DESCRIPTION OF THE TASK: The result should be the lines from the one holding "Task: Click the Software Update gear icon" to the end of the records below, repeated exactly. No pictures.

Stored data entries

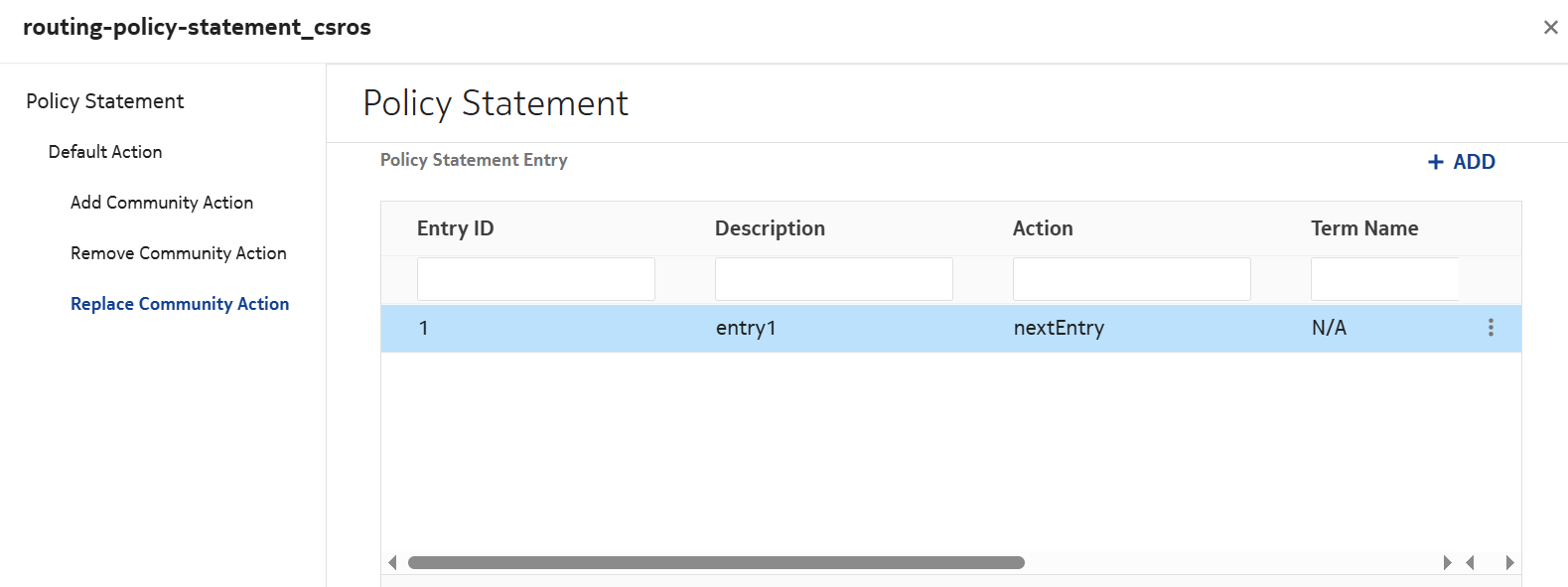Focus the Term Name filter input
This screenshot has height=587, width=1568.
[x=1384, y=279]

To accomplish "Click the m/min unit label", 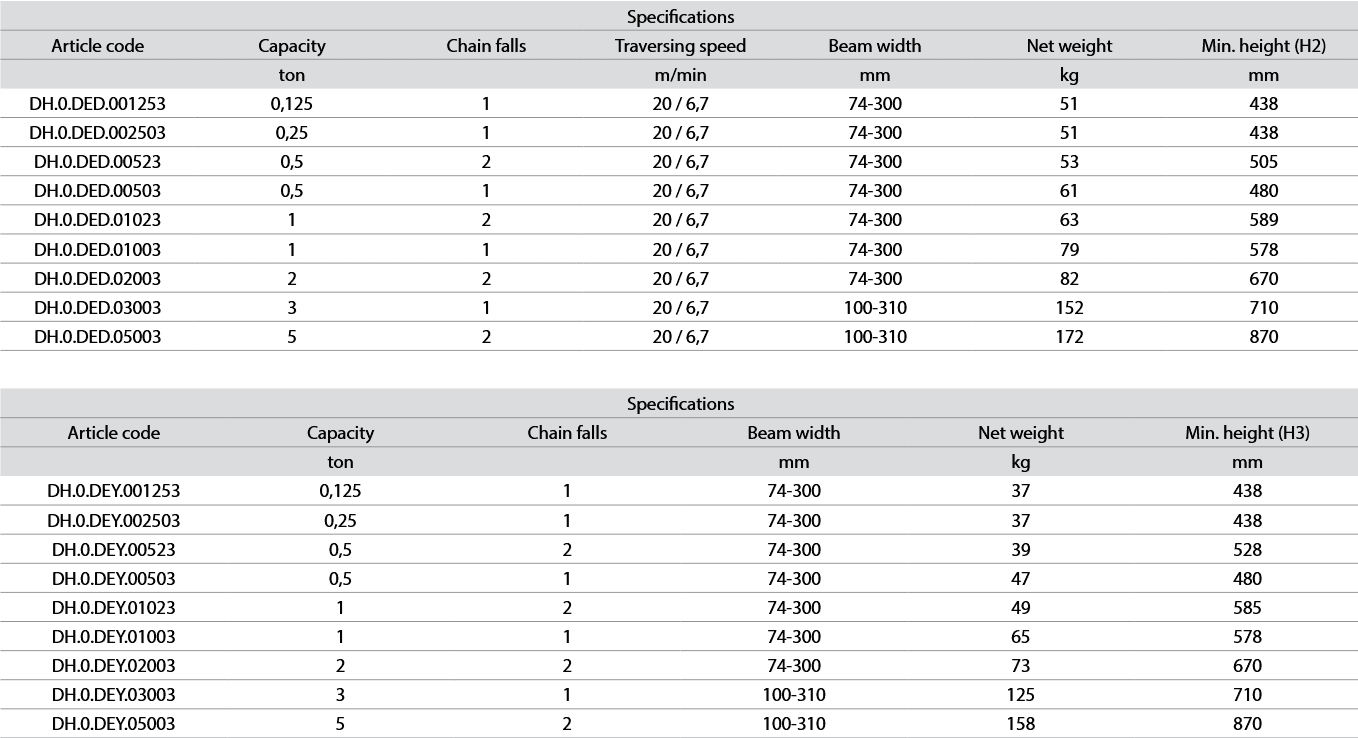I will [x=680, y=75].
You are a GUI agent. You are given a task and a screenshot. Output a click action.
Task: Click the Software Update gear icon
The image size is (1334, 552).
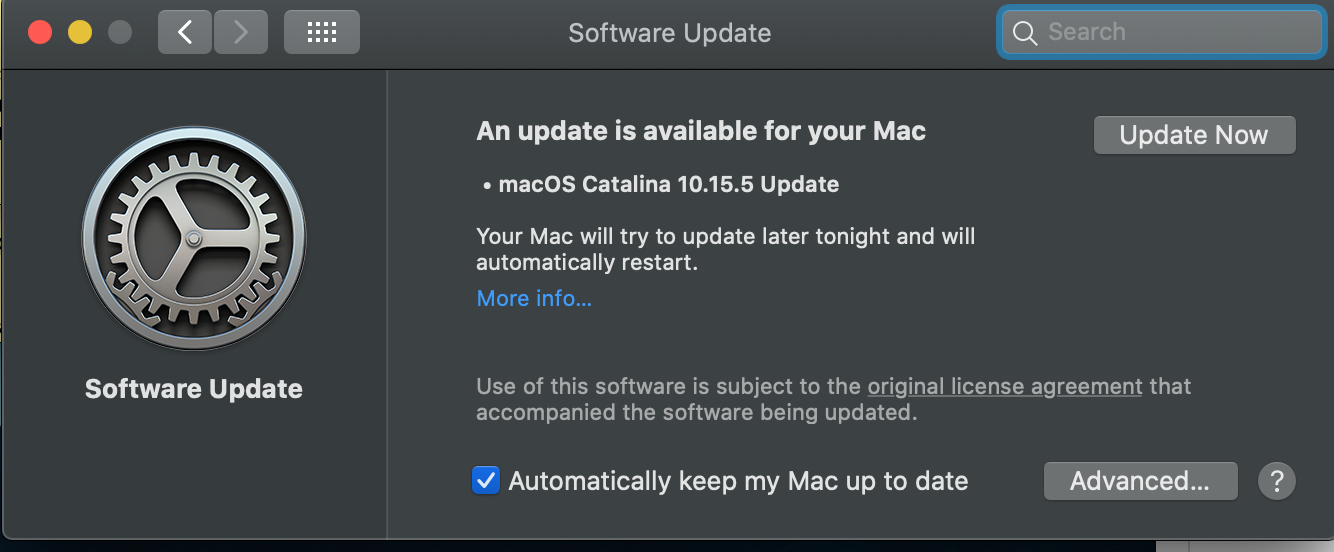click(194, 239)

ANSWER FOR THE TASK:
Task: Click the Software Update gear icon
The image size is (1334, 552).
click(194, 239)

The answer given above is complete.